La produzione è quasi esclusivamente concentrata ad Alghero, sulla Riviera del Corallo e nella Nurra, su suoli calcarei, argillosi e sabbiosi, con clima mediterraneo marittimo ventilato.

Al di fuori della Sardegna, le testimonianze del vitigno sono scarse o marginali.
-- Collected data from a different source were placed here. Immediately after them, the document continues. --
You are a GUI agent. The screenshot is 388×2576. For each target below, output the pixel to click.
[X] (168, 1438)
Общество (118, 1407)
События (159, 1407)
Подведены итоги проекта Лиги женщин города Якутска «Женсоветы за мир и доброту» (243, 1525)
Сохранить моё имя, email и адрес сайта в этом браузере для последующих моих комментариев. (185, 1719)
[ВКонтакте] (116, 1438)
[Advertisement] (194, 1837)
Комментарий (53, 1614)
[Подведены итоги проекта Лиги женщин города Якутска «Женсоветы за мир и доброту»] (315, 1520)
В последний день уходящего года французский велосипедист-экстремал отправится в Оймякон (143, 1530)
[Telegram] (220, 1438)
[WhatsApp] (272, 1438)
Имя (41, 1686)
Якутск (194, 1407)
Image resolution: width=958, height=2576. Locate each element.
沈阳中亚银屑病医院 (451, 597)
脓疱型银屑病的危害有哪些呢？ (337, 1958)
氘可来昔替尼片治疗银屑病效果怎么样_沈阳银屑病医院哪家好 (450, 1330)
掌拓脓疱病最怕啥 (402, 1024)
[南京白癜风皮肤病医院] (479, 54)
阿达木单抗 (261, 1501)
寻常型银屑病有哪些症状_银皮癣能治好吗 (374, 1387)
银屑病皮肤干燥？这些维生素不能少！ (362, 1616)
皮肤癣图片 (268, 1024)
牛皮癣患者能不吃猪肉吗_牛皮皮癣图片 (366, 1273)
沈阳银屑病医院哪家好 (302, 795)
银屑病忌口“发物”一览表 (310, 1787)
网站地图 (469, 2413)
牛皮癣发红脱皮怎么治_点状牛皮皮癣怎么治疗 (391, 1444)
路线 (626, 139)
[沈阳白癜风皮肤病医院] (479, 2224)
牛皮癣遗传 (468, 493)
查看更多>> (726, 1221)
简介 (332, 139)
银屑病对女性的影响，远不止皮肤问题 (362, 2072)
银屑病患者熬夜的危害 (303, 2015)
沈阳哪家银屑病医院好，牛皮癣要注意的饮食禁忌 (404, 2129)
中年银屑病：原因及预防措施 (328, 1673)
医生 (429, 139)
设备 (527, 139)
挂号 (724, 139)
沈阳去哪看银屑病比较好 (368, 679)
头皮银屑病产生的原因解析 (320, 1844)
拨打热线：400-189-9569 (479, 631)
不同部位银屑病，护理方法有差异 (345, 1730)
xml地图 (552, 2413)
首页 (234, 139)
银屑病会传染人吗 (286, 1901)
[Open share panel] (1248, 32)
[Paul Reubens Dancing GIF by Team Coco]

Il Torbato rientra nella DOC Alghero e viene vinificato sia in purezza che come base spumante.

Caratteristiche Ampelografiche

  • Foglia: media, trilobata o pentalobata, superficie leggermente bollosa.

  • Grappolo: medio, cilindrico-conico, compatto.

  • Acino: medio, sferico, con buccia consistente di colore giallo-verde, polpa succosa e acidità elevata.

Caratteristiche Agronomiche

Il Torbato è vigoroso e predilige terreni calcarei e sabbiosi, ben adattato a climi caldi e asciutti, tollera la salsedine marina e ha maturazione medio-tardiva.

La compattezza dei grappoli può richiedere attenzione per evitare botrite nelle annate umide. La vigoria va controllata per ottenere uve aromaticamente concentrate. 

Caratteristiche Enologiche e Organolettiche 

Il Torbato fornisce mosti con acidità naturale sostenuta e un profilo aromatico sobrio. Si presta bene a fermentazioni a basse temperature, vinificazioni in acciaio per preservare fragranza, o con affinamento sulle fecce fini per maggiore complessità. È adatto anche alla produzione di spumanti Metodo Classico e Charmat.

  • Colore: giallo paglierino con riflessi verdolini.

  • Aroma: fiori bianchi, agrumi, frutta a polpa bianca, note minerali e leggermente erbacee.

  • Gusto: fresco, sapido, con acidità ben percepibile e struttura equilibrata; nelle versioni spumantizzate emergono sensazioni di crosta di pane e mela verde.

Denominazioni e Tipologie 

Il Torbato viene vinificato principalmente in purezza e rappresenta il vitigno principale della sola DOC Alghero. All’interno di questa denominazione, il vino può essere:

  • Fermo: con almeno l’85% di uva Torbato.

  • Spumante: metodo classico o metodo Charmat, sempre derivato in prevalenza da uva Torbato.

Le uniche due cantine che producono il Torbato in Sardegna sono Sella&Mosca e Poderi Parpinello, entrambe nella zona di Alghero. 

Cultura e Significato

Questo vitigno incarna la tradizione agricola di Alghero, dove la produzione di vino bianco ha radici profonde legate alle pratiche contadine e alla viticoltura familiare. Il Torbato è spesso presente in piccoli appezzamenti di cantine artigianali, valorizzando la biodiversità e la tutela dei vitigni storici. Vini da Torbato sono utilizzati anche durante manifestazioni culturali, sagre e feste locali, consolidando il legame tra vino e identità sarda.